Everyone who uses EI is "overdosing". So all should have lots of algae if "excess nutrients" were the cause.


----------



## acitydweller (Dec 28, 2011)

Light stimulates growth... if there's excess nutrients in the tank, Algae will take advantage of the nutrients and spread. Excess of nutrients in the water column along in a dark tank wont really do much.

Algae also comes by way of hitchhiker through plants and anything introduced into the tank. This is more likely the leading contributor to its spread amongst hobbyists of all levels.


----------



## jeepguy (Jul 24, 2013)

From reading Tom Barrs post, and from what I have read here most algae's form from fluctuating co2, or low nitrate, phosphate. So, with ei dosing nutrients aren't limited. Most people have excess lights and needs to lower the photo period or raise their lights so light is not limited. The only nutrient limited or that we really control is co2. It would seem more to me algae is a problem with poor circulation of those nutrients including co2, or co2 not allowing the growth set by light intensity. If the lights tell the plants to grow at speed x and co2 is insufficient and dictates plants grow slower then speed x excess light or other nutrients lead to algae. As long as all of the co2 is being used congruent with the light intensity and nutrients are not limiting then algae should not be able to grow. At least this is my understanding.


----------



## plantbrain (Dec 15, 2003)

Put another way, focus on growing plants. That was the original plan that many seem to have forgotten. 

Plants define the system if they the elements that they need, mostly light, CO2 and ferts. These can be wide ranging, but if the light is low, then the other two are MUCH less important. If the light is high, then the others are much more important.

Algae grow when the plants are doing poorly. So focus on optimal plant growth.
Good horticulture etc. Seems simple enough.


----------



## Jeff5614 (Dec 29, 2005)

http://www.ukaps.org/forum/threads/why-dont-nutrients-cause-algae.3217/


----------



## wheatiesl337 (Mar 30, 2011)

acitydweller said:


> Light stimulates growth... if there's excess nutrients in the tank, Algae will take advantage of the nutrients and spread.

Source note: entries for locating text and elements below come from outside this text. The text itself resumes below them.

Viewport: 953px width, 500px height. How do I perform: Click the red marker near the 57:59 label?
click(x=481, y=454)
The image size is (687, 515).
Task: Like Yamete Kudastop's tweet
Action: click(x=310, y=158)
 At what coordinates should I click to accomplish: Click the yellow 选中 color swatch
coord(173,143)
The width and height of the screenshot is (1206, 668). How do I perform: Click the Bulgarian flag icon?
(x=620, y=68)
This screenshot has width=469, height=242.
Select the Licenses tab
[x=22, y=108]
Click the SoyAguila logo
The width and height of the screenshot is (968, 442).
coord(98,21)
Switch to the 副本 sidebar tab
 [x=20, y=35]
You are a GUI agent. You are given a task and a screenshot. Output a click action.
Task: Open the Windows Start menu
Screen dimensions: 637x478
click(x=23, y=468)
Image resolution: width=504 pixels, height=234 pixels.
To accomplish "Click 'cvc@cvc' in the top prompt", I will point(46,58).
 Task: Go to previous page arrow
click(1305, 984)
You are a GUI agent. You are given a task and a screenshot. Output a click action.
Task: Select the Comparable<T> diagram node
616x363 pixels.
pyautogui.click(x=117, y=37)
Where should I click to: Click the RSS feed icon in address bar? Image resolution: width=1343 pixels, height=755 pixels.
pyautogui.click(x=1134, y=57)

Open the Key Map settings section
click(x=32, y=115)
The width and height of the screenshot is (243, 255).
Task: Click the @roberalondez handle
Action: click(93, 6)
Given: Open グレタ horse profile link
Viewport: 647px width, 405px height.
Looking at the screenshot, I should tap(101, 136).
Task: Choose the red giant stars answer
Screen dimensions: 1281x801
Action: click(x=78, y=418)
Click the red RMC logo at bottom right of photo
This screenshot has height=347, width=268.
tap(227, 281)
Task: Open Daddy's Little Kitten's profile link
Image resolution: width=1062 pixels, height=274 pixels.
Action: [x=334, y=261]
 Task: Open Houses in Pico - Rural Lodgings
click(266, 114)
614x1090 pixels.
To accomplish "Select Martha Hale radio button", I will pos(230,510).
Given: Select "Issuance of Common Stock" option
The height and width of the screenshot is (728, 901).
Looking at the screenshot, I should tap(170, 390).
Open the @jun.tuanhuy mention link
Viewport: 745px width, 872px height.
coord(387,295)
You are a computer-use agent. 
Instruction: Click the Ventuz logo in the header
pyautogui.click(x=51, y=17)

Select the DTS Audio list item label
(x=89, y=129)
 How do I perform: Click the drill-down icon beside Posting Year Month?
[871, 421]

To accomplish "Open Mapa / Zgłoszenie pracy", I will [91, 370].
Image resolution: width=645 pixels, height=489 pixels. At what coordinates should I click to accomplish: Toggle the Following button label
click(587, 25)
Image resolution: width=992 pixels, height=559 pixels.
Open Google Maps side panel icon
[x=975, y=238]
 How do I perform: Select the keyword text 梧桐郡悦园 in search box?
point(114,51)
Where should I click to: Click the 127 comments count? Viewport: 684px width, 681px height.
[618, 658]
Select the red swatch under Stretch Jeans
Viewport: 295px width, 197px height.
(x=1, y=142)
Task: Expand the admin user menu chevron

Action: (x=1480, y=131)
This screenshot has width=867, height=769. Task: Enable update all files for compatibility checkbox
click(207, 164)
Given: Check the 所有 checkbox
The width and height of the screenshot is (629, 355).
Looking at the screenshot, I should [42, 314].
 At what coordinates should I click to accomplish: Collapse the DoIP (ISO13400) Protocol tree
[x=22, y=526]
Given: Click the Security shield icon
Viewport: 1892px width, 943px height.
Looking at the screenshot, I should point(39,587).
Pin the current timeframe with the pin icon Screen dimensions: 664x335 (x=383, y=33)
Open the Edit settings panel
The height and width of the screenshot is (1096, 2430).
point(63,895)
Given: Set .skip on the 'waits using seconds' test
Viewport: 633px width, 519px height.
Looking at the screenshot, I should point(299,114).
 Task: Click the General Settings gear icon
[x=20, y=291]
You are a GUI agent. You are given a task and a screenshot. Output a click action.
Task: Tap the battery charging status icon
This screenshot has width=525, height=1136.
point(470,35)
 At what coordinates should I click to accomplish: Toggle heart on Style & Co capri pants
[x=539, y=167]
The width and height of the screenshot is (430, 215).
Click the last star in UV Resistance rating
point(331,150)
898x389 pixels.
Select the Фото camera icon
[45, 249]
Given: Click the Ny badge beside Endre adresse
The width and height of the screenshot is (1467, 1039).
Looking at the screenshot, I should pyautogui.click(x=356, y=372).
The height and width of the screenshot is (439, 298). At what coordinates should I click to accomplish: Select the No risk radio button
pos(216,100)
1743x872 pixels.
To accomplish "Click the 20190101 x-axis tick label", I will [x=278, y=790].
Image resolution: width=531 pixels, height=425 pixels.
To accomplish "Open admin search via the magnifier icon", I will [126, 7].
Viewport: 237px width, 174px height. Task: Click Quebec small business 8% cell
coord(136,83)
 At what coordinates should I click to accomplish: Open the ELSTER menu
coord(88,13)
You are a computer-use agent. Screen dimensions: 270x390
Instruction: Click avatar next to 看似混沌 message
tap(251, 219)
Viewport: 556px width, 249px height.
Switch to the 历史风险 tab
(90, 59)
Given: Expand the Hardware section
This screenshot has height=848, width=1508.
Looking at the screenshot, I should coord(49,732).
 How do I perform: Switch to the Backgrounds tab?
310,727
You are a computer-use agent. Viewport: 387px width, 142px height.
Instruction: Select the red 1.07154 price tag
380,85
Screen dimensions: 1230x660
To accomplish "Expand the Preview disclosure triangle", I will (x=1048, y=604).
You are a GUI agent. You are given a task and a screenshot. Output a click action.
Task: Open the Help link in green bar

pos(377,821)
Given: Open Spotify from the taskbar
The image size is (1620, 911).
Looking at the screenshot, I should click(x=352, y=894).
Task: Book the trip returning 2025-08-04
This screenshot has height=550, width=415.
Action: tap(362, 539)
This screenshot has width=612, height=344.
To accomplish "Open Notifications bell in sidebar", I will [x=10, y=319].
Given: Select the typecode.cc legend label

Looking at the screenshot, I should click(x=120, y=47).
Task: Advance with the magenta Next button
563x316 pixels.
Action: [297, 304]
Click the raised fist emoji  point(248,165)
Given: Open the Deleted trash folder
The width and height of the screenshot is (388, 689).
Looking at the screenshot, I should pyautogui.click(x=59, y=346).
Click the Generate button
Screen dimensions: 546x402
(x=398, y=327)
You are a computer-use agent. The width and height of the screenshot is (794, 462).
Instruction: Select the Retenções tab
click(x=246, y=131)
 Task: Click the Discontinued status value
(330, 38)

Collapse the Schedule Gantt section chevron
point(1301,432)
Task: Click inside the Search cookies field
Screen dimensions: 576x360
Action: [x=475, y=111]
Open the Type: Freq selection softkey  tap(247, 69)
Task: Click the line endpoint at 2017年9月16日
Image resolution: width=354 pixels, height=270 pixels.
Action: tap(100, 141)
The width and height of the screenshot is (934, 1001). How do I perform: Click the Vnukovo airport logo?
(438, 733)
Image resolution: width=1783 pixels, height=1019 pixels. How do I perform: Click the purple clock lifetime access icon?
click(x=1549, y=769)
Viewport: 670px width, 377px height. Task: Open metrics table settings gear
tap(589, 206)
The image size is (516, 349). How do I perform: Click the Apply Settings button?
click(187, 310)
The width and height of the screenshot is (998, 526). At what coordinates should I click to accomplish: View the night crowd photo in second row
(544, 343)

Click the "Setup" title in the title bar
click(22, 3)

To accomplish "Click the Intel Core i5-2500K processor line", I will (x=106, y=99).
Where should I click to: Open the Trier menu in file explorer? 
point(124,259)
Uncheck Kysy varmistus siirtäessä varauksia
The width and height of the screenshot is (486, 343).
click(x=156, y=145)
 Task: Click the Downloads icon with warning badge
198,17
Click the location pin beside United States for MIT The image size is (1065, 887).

Excess of nutrients in the water column along in a dark tank wont really do much.
> 
> Algae also comes by way of hitchhiker through plants and anything introduced into the tank. This is more likely the leading contributor to its spread amongst hobbyists of all levels.


Note quite. And sterile practices do not prevent algea. Luckily we have an answer from Mr. Barr and a link to his forum to clear up these contradictions.


----------